Nrama: You started comics working alone, then found friends to work with like Jimmy Palmiotti, then went to working out of Marvel, then back to working all over the place. What's it like physically working shoulder-to-shoulder in some cases with other people doing comics, five days a week, once again?
Quesada: It’s not like I ever stopped, I just had to bifurcate my time between working in comics with working with incredibly talented folk in other mediums which isn't all that different. That said, comics is where I cut my teeth so it’s like putting on my most comfortable clothes. I guess the biggest difference is that comics offers an immediacy that you don’t get in other industries.
You can work on a TV show for months and then have to wait a year to see it hit screens, or worse yet, spend a ton of time working on something that never goes beyond the pilot or test phase. Comics are turnkey, the time between the spark of an idea to the time it hits the stands is minuscule when compared to the rest of the entertainment world aside from news, sports and talk shows, and I’ve always personally gravitated to that aspect of it. I hate waiting for my endorphin rush.
Nrama: Marvel editorial is in the middle of a renewal process, with C.B. Cebulski taking over for Axel Alonso and you said to be taking a more active role in certain areas. Meanwhile, Jordan D. White is taking over the X-titles, Mark Paniccia is now handling Star Wars, and you have Tom Brevoort once again editing a Fantastic Four book. How would you describe this new editorial page-turn C.B. and others are doing now, big picture?
Quesada: I describe it as simply business as usual. Change, creatively and editorially, is a constant in comics or any entertainment media, especially when you’re dealing with iconic properties that have been around for decades. That said, I’m incredibly excited to see what C.B.’s tenure brings as well as anxious to see what Jordan does with X-Men and Mark with Star Wars. And that young up-and-comer Brevoort is someone to definitely keep an eye on, I think that kid’s going places, but he really needs to shave that beard.

## DATASET EXTRACT

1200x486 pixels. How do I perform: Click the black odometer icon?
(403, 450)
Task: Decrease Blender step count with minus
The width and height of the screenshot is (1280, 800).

## OBJECTIVES
**1.** In the Quesada interview, who is taking over the X-titles?
**2.** Go on with the Quesada interview from the point where it stops.

## RESULTS FOR EACH TASK
**1.** Jordan D. White.

**2.**
Let me also say that when I sat in the E-i-C chair I was fortunate enough to have a murderer’s row of editorial talent. That team made me look much better than I ever would have been without them and C.B. was an integral part of it. Now that he’s sitting in the chair I want to be there to support him and his success in the same way he was there for me.
Nrama: Newsarama used to talk with you every Friday as part of your time as Editor-In-Chief. Now that you're on the outside seeing the demands of the E-i-C on C.B., how would you say the job has changed?
Quesada: Not all that much from my point-of-view, it’s still as daunting as ever. [Laughs]
I was the first E-I-C to sit in the chair when social media really started to become a thing, and that was a lot of fun because it gave us an even more direct line of communicating with our fans. And, while social has become bigger, it’s still a ton of fun to speak to the fans and have that immediate one on one. C.B. is great on social, so he’s going to continue that tradition of Marvel speaking with directly with our fans, inclusiveness and fun.
Nrama: And you're eight years in your role as Marvel's Chief Creative Officer. How would you describe your role, now that you're into the groove of it?
Quesada: It’s really a jack of all trades kind of gig, every day is completely different. Some days I’m reading scripts, others I’m drawing, and then there are days like today where I’m doing several interviews. For someone with the attention span of a chihuahua like myself, it’s a perfect gig!
Nrama: Do you miss working 24/7 just on comics as an editor/writer/artist?
Quesada: Yes, I do. More than that, I miss the days when Brian Bendis, Mark Millar, and I were just sitting around concocting all sorts of craziness without a clue as to how it would be received or where it would take us. Bill Jemas was in that mix as well early on and the energy was insane and fearless. That’s what’s exciting me so much about this new era, I’m sensing a very similar energy between Editorial and this new group of artist and writers we have. Something’s brewing, not sure how it’ll be received and where it will take us, but it’s that feeling that makes it exciting to get to the drawing board in the mornings.
Nrama: Marvel Studios is on the eve of their 10th year with Avengers: Infinity War. What kind of opportunity/challenge does that give to the comics division where all these ideas began?
Quesada: It’s the same challenge we’ve always had: our job is to create the best possible Marvel stories we can create. If we’re doing our jobs right, we’re the R&D division for all the other divisions of Marvel. Our challenge is to keep creating fantastic fantasies so that Marvel Studios, TV, Animation, Games, etc. have plenty of stuff to cherry pick and adapt for their own specific needs. Marvel is this big hungry beast that runs on content like coal in a furnace. While comics don’t drive the most significant revenue within the company, it provides that coal that runs the bigger engines that do.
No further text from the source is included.